Copy the entries below line for line, with no changes at all.

| Data to use |
________

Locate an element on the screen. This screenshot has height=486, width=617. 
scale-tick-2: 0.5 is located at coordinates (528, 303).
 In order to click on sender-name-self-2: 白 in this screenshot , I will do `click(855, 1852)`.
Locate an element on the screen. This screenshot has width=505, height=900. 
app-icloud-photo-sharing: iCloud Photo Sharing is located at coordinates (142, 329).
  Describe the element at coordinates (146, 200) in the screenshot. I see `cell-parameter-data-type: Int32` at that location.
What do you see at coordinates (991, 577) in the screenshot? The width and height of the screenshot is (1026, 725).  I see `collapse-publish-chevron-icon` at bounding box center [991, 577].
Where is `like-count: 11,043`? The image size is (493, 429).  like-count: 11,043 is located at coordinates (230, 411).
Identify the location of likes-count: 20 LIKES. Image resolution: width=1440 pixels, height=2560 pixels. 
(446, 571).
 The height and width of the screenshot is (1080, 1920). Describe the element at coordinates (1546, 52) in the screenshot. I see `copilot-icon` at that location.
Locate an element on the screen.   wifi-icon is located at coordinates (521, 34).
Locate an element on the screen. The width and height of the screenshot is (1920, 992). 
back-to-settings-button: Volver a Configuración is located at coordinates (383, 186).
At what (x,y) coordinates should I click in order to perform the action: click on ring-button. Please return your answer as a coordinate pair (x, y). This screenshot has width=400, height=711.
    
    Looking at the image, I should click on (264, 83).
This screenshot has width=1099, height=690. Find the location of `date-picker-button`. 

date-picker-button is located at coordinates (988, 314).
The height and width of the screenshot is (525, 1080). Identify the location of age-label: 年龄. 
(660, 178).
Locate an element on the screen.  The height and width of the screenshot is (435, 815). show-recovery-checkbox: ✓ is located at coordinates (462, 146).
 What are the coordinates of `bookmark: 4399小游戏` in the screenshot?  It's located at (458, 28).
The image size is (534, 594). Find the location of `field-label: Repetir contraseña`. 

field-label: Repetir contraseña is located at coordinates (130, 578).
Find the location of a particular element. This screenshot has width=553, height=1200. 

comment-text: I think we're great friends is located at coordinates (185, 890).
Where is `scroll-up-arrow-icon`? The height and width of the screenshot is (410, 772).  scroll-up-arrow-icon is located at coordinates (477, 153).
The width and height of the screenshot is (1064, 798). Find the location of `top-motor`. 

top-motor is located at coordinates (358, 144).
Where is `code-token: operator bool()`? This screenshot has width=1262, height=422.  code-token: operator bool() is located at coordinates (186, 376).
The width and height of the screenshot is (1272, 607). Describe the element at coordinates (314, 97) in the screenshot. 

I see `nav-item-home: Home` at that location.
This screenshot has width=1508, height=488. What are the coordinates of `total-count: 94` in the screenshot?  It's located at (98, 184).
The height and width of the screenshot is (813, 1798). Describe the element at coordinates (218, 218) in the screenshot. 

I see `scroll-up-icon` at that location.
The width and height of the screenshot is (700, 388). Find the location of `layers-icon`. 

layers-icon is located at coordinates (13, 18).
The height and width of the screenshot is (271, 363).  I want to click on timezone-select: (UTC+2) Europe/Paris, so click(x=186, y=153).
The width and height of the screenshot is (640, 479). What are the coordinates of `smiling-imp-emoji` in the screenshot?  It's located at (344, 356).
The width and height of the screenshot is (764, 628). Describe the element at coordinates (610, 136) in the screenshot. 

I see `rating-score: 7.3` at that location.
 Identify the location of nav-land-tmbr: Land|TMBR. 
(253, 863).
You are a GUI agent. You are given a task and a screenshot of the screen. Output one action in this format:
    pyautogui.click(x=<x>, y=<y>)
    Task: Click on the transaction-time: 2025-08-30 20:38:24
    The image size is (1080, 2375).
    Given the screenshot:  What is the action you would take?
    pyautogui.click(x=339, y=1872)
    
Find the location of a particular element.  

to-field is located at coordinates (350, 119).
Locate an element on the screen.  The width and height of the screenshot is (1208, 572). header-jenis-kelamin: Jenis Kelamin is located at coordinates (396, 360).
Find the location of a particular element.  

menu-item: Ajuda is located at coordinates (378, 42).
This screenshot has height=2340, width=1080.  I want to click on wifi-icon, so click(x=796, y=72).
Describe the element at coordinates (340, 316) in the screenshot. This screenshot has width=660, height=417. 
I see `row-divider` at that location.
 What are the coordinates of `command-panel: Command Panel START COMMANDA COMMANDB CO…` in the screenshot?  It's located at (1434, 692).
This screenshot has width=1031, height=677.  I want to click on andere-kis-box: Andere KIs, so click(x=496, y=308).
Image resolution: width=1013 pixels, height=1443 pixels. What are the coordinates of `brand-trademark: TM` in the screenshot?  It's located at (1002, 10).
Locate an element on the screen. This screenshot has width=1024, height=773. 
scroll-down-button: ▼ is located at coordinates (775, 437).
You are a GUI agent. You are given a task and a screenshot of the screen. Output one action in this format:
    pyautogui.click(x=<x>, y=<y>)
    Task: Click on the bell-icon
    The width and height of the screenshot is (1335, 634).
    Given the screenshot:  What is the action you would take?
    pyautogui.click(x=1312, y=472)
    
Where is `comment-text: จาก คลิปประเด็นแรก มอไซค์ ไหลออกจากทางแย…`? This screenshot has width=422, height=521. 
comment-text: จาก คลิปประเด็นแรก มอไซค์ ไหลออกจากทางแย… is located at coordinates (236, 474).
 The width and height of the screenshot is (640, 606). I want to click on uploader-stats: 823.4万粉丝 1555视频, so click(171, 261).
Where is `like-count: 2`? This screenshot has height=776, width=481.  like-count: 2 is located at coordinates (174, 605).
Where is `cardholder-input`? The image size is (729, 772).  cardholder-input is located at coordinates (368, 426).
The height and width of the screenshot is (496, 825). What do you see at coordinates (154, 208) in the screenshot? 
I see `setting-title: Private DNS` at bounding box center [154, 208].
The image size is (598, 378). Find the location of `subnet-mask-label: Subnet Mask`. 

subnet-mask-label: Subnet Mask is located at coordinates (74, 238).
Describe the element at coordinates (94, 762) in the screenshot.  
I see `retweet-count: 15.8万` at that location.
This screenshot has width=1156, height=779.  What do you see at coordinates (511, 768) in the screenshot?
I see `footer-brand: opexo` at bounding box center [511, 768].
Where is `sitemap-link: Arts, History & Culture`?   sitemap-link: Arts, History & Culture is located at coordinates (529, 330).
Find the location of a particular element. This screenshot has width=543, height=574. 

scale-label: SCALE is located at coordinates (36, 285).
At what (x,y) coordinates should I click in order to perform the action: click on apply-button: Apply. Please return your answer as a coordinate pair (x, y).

________

| Result |
Locate an element on the screen. This screenshot has height=486, width=617. 
scale-tick-2: 0.5 is located at coordinates (528, 303).
 In order to click on sender-name-self-2: 白 in this screenshot , I will do `click(855, 1852)`.
Locate an element on the screen. This screenshot has width=505, height=900. 
app-icloud-photo-sharing: iCloud Photo Sharing is located at coordinates (142, 329).
  Describe the element at coordinates (146, 200) in the screenshot. I see `cell-parameter-data-type: Int32` at that location.
What do you see at coordinates (991, 577) in the screenshot? The width and height of the screenshot is (1026, 725).  I see `collapse-publish-chevron-icon` at bounding box center [991, 577].
Where is `like-count: 11,043`? The image size is (493, 429).  like-count: 11,043 is located at coordinates (230, 411).
Identify the location of likes-count: 20 LIKES. Image resolution: width=1440 pixels, height=2560 pixels. 
(446, 571).
 The height and width of the screenshot is (1080, 1920). Describe the element at coordinates (1546, 52) in the screenshot. I see `copilot-icon` at that location.
Locate an element on the screen.   wifi-icon is located at coordinates (521, 34).
Locate an element on the screen. The width and height of the screenshot is (1920, 992). 
back-to-settings-button: Volver a Configuración is located at coordinates (383, 186).
At what (x,y) coordinates should I click in order to perform the action: click on ring-button. Please return your answer as a coordinate pair (x, y). This screenshot has width=400, height=711.
    
    Looking at the image, I should click on (264, 83).
This screenshot has width=1099, height=690. Find the location of `date-picker-button`. 

date-picker-button is located at coordinates (988, 314).
The height and width of the screenshot is (525, 1080). Identify the location of age-label: 年龄. 
(660, 178).
Locate an element on the screen.  The height and width of the screenshot is (435, 815). show-recovery-checkbox: ✓ is located at coordinates (462, 146).
 What are the coordinates of `bookmark: 4399小游戏` in the screenshot?  It's located at (458, 28).
The image size is (534, 594). Find the location of `field-label: Repetir contraseña`. 

field-label: Repetir contraseña is located at coordinates (130, 578).
Find the location of a particular element. This screenshot has width=553, height=1200. 

comment-text: I think we're great friends is located at coordinates (185, 890).
Where is `scroll-up-arrow-icon`? The height and width of the screenshot is (410, 772).  scroll-up-arrow-icon is located at coordinates (477, 153).
The width and height of the screenshot is (1064, 798). Find the location of `top-motor`. 

top-motor is located at coordinates (358, 144).
Where is `code-token: operator bool()`? This screenshot has width=1262, height=422.  code-token: operator bool() is located at coordinates (186, 376).
The width and height of the screenshot is (1272, 607). Describe the element at coordinates (314, 97) in the screenshot. 

I see `nav-item-home: Home` at that location.
This screenshot has width=1508, height=488. What are the coordinates of `total-count: 94` in the screenshot?  It's located at (98, 184).
The height and width of the screenshot is (813, 1798). Describe the element at coordinates (218, 218) in the screenshot. 

I see `scroll-up-icon` at that location.
The width and height of the screenshot is (700, 388). Find the location of `layers-icon`. 

layers-icon is located at coordinates (13, 18).
The height and width of the screenshot is (271, 363).  I want to click on timezone-select: (UTC+2) Europe/Paris, so click(x=186, y=153).
The width and height of the screenshot is (640, 479). What are the coordinates of `smiling-imp-emoji` in the screenshot?  It's located at (344, 356).
The width and height of the screenshot is (764, 628). Describe the element at coordinates (610, 136) in the screenshot. 

I see `rating-score: 7.3` at that location.
 Identify the location of nav-land-tmbr: Land|TMBR. 
(253, 863).
You are a GUI agent. You are given a task and a screenshot of the screen. Output one action in this format:
    pyautogui.click(x=<x>, y=<y>)
    Task: Click on the transaction-time: 2025-08-30 20:38:24
    The image size is (1080, 2375).
    Given the screenshot:  What is the action you would take?
    pyautogui.click(x=339, y=1872)
    
Find the location of a particular element.  

to-field is located at coordinates (350, 119).
Locate an element on the screen.  The width and height of the screenshot is (1208, 572). header-jenis-kelamin: Jenis Kelamin is located at coordinates (396, 360).
Find the location of a particular element.  

menu-item: Ajuda is located at coordinates (378, 42).
This screenshot has height=2340, width=1080.  I want to click on wifi-icon, so click(x=796, y=72).
Describe the element at coordinates (340, 316) in the screenshot. This screenshot has width=660, height=417. 
I see `row-divider` at that location.
 What are the coordinates of `command-panel: Command Panel START COMMANDA COMMANDB CO…` in the screenshot?  It's located at (1434, 692).
This screenshot has width=1031, height=677.  I want to click on andere-kis-box: Andere KIs, so click(x=496, y=308).
Image resolution: width=1013 pixels, height=1443 pixels. What are the coordinates of `brand-trademark: TM` in the screenshot?  It's located at (1002, 10).
Locate an element on the screen. This screenshot has width=1024, height=773. 
scroll-down-button: ▼ is located at coordinates (775, 437).
You are a GUI agent. You are given a task and a screenshot of the screen. Output one action in this format:
    pyautogui.click(x=<x>, y=<y>)
    Task: Click on the bell-icon
    The width and height of the screenshot is (1335, 634).
    Given the screenshot:  What is the action you would take?
    pyautogui.click(x=1312, y=472)
    
Where is `comment-text: จาก คลิปประเด็นแรก มอไซค์ ไหลออกจากทางแย…`? This screenshot has width=422, height=521. 
comment-text: จาก คลิปประเด็นแรก มอไซค์ ไหลออกจากทางแย… is located at coordinates (236, 474).
 The width and height of the screenshot is (640, 606). I want to click on uploader-stats: 823.4万粉丝 1555视频, so click(171, 261).
Where is `like-count: 2`? This screenshot has height=776, width=481.  like-count: 2 is located at coordinates (174, 605).
Where is `cardholder-input`? The image size is (729, 772).  cardholder-input is located at coordinates (368, 426).
The height and width of the screenshot is (496, 825). What do you see at coordinates (154, 208) in the screenshot? 
I see `setting-title: Private DNS` at bounding box center [154, 208].
The image size is (598, 378). Find the location of `subnet-mask-label: Subnet Mask`. 

subnet-mask-label: Subnet Mask is located at coordinates (74, 238).
Describe the element at coordinates (94, 762) in the screenshot.  
I see `retweet-count: 15.8万` at that location.
This screenshot has width=1156, height=779.  What do you see at coordinates (511, 768) in the screenshot?
I see `footer-brand: opexo` at bounding box center [511, 768].
Where is `sitemap-link: Arts, History & Culture`?   sitemap-link: Arts, History & Culture is located at coordinates (529, 330).
Find the location of a particular element. This screenshot has width=543, height=574. 

scale-label: SCALE is located at coordinates (36, 285).
At what (x,y) coordinates should I click in order to perform the action: click on apply-button: Apply. Please return your answer as a coordinate pair (x, y).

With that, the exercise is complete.